## Task brief
Starting at the line that holds "[RSS] (849, 1624)", transcribe every line to the end of the data exactly; include no other lines.

## Task inputs
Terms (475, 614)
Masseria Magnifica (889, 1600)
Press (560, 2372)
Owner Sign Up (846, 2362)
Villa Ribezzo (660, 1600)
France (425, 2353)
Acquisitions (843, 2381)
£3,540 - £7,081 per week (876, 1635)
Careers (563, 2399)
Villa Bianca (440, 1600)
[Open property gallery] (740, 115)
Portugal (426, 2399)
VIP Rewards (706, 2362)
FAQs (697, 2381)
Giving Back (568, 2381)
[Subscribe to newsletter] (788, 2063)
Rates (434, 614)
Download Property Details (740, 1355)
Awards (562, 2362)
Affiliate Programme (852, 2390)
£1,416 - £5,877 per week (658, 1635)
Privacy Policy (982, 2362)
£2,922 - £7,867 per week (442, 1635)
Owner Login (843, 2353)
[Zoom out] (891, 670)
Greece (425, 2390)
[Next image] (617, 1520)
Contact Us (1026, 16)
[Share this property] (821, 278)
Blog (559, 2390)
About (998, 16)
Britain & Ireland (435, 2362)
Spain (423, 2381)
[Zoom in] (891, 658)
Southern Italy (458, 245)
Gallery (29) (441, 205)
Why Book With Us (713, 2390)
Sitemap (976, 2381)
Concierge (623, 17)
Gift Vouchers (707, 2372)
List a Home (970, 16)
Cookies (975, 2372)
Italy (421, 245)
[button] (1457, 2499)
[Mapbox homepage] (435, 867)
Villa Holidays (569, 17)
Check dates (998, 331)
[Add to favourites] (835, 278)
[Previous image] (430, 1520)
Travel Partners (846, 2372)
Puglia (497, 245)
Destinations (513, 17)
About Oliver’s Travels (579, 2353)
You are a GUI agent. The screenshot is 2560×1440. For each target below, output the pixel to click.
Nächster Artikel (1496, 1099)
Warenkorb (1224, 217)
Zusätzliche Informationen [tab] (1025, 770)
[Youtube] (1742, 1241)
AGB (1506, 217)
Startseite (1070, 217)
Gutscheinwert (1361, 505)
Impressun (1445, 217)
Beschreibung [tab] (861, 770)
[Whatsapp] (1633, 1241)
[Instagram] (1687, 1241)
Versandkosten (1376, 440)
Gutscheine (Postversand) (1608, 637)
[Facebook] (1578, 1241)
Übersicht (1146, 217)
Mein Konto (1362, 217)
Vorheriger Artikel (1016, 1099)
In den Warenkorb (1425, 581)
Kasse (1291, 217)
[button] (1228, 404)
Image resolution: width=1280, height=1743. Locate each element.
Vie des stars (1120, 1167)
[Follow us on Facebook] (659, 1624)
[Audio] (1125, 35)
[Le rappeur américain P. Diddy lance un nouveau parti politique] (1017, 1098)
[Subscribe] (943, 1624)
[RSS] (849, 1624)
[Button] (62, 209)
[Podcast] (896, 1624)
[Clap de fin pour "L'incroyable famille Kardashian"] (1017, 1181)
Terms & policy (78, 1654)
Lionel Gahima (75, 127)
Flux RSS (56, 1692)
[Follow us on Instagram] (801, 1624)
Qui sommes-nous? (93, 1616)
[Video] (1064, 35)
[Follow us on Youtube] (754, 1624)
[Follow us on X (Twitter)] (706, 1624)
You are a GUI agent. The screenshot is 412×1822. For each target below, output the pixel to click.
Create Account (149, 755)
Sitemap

## Written solution
[RSS] (849, 1624)
[Button] (62, 209)
[Podcast] (896, 1624)
[Clap de fin pour "L'incroyable famille Kardashian"] (1017, 1181)
Terms & policy (78, 1654)
Lionel Gahima (75, 127)
Flux RSS (56, 1692)
[Follow us on Instagram] (801, 1624)
Qui sommes-nous? (93, 1616)
[Video] (1064, 35)
[Follow us on Youtube] (754, 1624)
[Follow us on X (Twitter)] (706, 1624)
You are a GUI agent. The screenshot is 412×1822. For each target below, output the pixel to click.
Create Account (149, 755)
Sitemap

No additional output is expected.